河合蘭さん(以下、河)「半世紀の歴史があり、いまも全国の病院で行われている羊水検査は、おかあさんのお腹に針をさして羊水を取るので、わずかではありますが流産するリスクがあります。新型出生前診断と同じく、血液を採取して検査する〈クアトロテスト〉もありますが、これは的中率がたいへん低いんですよ。その点、新型出生前診断は、流産のリスクがなく、それでいて的中率はかなり高いという特徴があります」

― 海外では羊水検査やクアトロテスト以外の検査も普及してきたのに、日本ではごく一部の施設を除いて導入してこなかったそうですね。そこで、新型出生前診断が突然やってきた形になり、ものすごい衝撃を与えている、まさに〈黒船〉的な存在と見る向きもあると本書にありました。河合さんは2013年に『卵子老化の真実』(文藝春秋)も書かれていますが、この卵子老化についても、医療界では常識だったけれど、一般の女性たちはまったく知らなかった……というギャップが大きかったですよね。なぜこんなに私たち日本の女性は知らない、知らされていないのでしょう?

河「若いうちに産むのが当たり前だった時代には、卵子の老化も出生前診断も知る必要がありませんでしたからね。でも、都市部を中心に晩婚化、晩産化が一気に進んだ現代は、卵子の老化がはじまったら妊娠がむずかしくなる、同時に染色体疾患を持つ子が産まれる確率が上がるという問題を避けて通れなくなりました。それなのに日本では、そうした話は社会的タブーとして扱われてきたのです。ですから、女性のライフサイクルが大きく変わったのに、日本ではそれになかなか対応できなかったのです」

― 本書には「お腹の子の障がいがわかっても、自分の子は自分の子」とはっきりいえる女性も出てきますし、「育てる自信がない」という女性も出てきます。

河「出生前診断は、人によってものすごく受け取り方が違う検査でもあります。同じ人でも、一度目の妊娠と次の妊娠で気持ちが変わることはめずらしくありません。そこに、誰かが『これが正しい考え方なのだ』と自分の考え方を押しつけることはできません。新型出生前診断のような危険性のない、精度の高い検査が出てきて、これから価格も下がったりすれば、また変化が起きるでしょう。ただ、私は、受ける人の数が増えれば、それだけいろいろな人が受けることになりますから、障がいがわかった上で産むと決める人も増えると思います。お腹の子に障がいがあると、生まれてすぐに新生児集中治療室での治療が必要になるケースもありますから、そうした準備と心構えをしておくために検査を受けておこう、と考える人はいま現在でも少数ながらいます」

― 検査の結果に悩めば「自分で検査を受けると決めたんだから」、障がいがある子を産んで苦労すれば「自分で産むと決めたんだから」……検査とその結果にまつわる責任がすべて女性ひとりに押しつけられる空気を感じます。

河「いま、インターネットにそういう冷たい考え方が散見されて、女性たちを不安にしているようですね。でも、そもそも障がいがある子どもを授かるということは自分で決められることではないですから、『自分で決めた』というのは間違っています。それはいつでも誰にでも起き得ることですから、その負担を分かち合うことは、誰もが安心して妊娠できる社会を作ることにつながります。授かった命を十月十日はぐくんで産みたいと思うかどうかは女性が自分で決めてよいもの、という国際的なコンセンサスがあります。これを、『リプロダクティブヘルス・ライツ』といいます。
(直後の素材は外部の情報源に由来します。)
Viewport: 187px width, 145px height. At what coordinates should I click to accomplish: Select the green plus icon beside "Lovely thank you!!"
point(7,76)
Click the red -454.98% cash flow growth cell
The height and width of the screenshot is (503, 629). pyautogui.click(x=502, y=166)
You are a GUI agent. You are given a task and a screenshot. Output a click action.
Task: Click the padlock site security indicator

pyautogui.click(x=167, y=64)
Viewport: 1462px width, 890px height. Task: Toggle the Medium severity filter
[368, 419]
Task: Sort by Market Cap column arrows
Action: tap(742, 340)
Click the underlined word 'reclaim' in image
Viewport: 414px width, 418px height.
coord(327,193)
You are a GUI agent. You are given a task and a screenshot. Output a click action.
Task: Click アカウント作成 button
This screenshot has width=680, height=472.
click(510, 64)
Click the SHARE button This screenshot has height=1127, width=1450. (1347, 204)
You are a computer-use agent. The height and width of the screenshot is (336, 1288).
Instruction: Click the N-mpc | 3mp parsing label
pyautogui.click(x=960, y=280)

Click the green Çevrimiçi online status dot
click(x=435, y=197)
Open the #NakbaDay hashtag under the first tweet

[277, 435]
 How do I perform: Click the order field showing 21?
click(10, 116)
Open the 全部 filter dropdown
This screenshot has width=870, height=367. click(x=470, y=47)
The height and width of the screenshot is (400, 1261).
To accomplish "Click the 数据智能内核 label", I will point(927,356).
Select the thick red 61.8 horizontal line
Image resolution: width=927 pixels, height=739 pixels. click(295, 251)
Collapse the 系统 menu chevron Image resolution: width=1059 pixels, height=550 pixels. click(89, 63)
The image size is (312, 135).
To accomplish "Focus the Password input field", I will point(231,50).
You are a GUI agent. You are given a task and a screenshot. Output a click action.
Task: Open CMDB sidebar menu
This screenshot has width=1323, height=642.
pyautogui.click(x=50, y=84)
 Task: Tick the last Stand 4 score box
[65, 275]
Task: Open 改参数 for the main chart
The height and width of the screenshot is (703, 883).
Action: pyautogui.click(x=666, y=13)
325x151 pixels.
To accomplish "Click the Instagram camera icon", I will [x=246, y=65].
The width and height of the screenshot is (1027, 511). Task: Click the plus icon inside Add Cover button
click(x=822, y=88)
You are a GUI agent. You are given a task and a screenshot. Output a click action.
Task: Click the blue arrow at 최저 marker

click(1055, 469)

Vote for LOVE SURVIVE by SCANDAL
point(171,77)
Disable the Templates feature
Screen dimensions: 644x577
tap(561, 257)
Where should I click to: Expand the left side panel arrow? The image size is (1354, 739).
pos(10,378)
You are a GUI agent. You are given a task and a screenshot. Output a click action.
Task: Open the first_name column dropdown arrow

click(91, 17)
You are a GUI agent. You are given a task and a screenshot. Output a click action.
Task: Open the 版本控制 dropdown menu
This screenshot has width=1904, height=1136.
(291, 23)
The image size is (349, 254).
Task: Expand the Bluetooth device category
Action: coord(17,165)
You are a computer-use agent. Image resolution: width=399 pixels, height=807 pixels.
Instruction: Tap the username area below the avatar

日本ではまだ耳慣れない言葉だという人も多いかもしれませんね。ひとりで育てるわけではないけれど、やはり母親は育児において特別な役割を担うのでその権利があるべきだという考え方です」

― reproductive health(性と生殖に関する健康の) rights(権利)ですね。

河「はい、WHO(世界保健機関)の遺伝医療についてのガイドラインにも『ファイナル・デシジョン・メーカーは女性だ』というスタンスはくり返し表現されています。配偶者ですらその決定権はないし、女性が十分な情報を得て熟慮した結果であれば、どちらの決断をしても尊重されるべきだというのが、カソリックの影響が強い国を除いた欧米の考え方です。しかし日本では、夫や祖父母が高齢出産の妊婦さんに出生前診断を執拗に勧めてしまうこともありますし、逆に出生前診断に反対する人もいます。私は、日本の出生前診断の論争にはいつも『妊婦さんはどうすべきか』をほかの人が決めようとする空気が流れていて、女性が決定者として信頼されていないような気がします」

― 欧米のある国では、出生前診断は積極的に実施しているけれど、産むことを選んだ人には手厚い福祉が提供されるそうですね。日本では障がい児を産んだ後の不安が大きいがために、女性たちがこんなに揺れるのではないでしょうか?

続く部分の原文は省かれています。